So first, let’s do an overview of Mission Control. It’s essentially a way of organizing your workflow with what Apple calls desktop spaces. Doing so can be very helpful, especially if you’re a person who tends to use many applications at once and needs to access them all frequently. Putting your work applications in one space and your social media programs in another might also help you evade the curious eyes of a boss or coworker. But you didn’t hear that from me.
To play along at home, open Mission Control by clicking on its icon in the Dock.
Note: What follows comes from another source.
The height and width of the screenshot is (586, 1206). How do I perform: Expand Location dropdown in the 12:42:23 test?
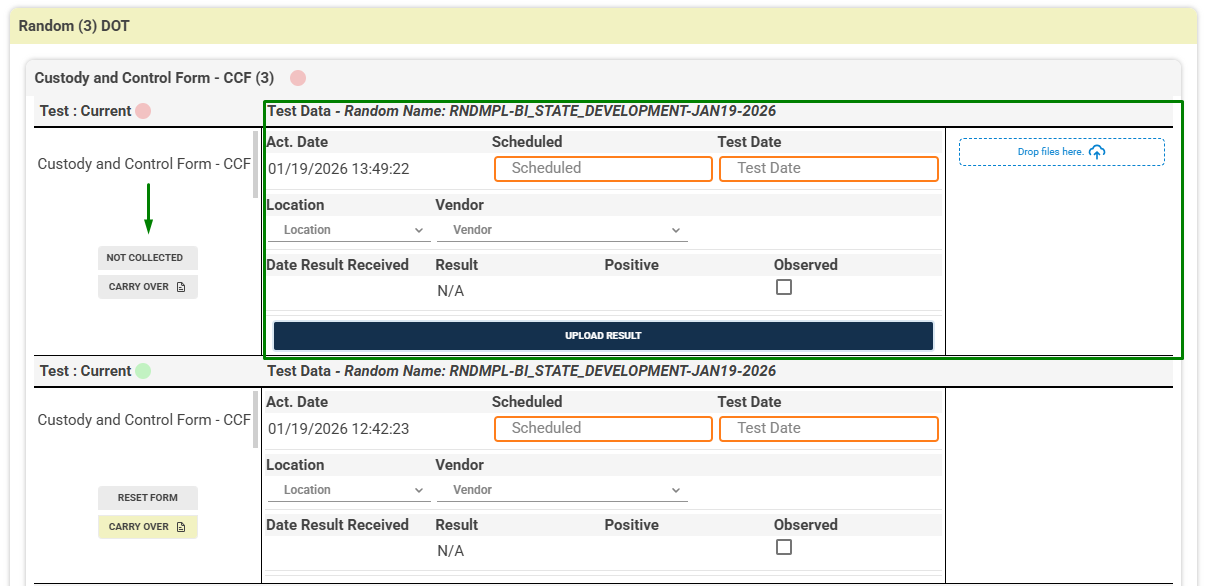tap(349, 490)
If you’re a rebel, you can also use its trackpad gesture (a three-finger swipe up) or hit the function key assigned to it on your keyboard (often F3). After you’ve done that, you’ll see the Mission Control interface.
As you can see in my screenshot, it’s composed of two parts. First is the main window, which shows any apps you have running in your currently selected desktop space. Then there’s a line of thumbnails across the top showing your Dashboard, any desktop spaces you have, and any full-screen apps you’re running.
From Mission Control, you can organize programs into separate desktop spaces any way you’d like. Drag an application from the main window to the thumbnail of a space, and then quickly go to it after you’ve exited the Mission Control screen by using the trackpad gesture to switch between spaces (it’s a three-finger swipe left or right). You can also use keyboard shortcuts to move about your desktops if you’re not a gesture fan—do so by using Control-Left Arrow or Control-Right Arrow to jump around. Change these shortcuts in System Preferences > Keyboard > Keyboard Shortcuts if the default ones harsh your mellow, and enable the use of Control-[number] to switch to a particular desktop from there, too.
To add a new desktop space for puttin’ stuff in, drag your cursor to the upper-right of the Mission Control screen (or hold down the Option key), and a plus button will appear for you to click.
Feel free to drag any application up there from your main Mission Control window, and if you drop it near that plus button, a new space containing that program will be created. Neat!
To delete a desktop space, just hover over any of them after “Desktop 1”—you can’t remove that main one—or hold down Option, and an iOS-like clickable X will appear.
Here’s my favorite part about Mission Control, though—you don’t have to drag an entire application to a space. You can drag window by window if you’d like, and believe me, I like. So click and drag the program’s icon from Mission Control’s main desktop window and onto another space if you want to take the entire thing with you:
Or you can hover over any window (which will then get a pretty blue aura around it to show you it’s selected) and drag it all alone to a space.
But here’s my OTHER favorite part. Once you’ve got your open windows for an application spread across several spaces (as opposed to having the entire application in a single space), clicking repeatedly on that program’s Dock icon will cycle through the windows. So you can have one space with an e-mail you’re composing and another for your Mail’s Message Viewer, and then access them both by just clicking twice on the Mail Dock icon. Or you can be watching the stock market in one space while posting to investmentbankersneedlovetoo.com in another.
Now which one of you is going to take that domain and go register it? I’ll be looking forward to that.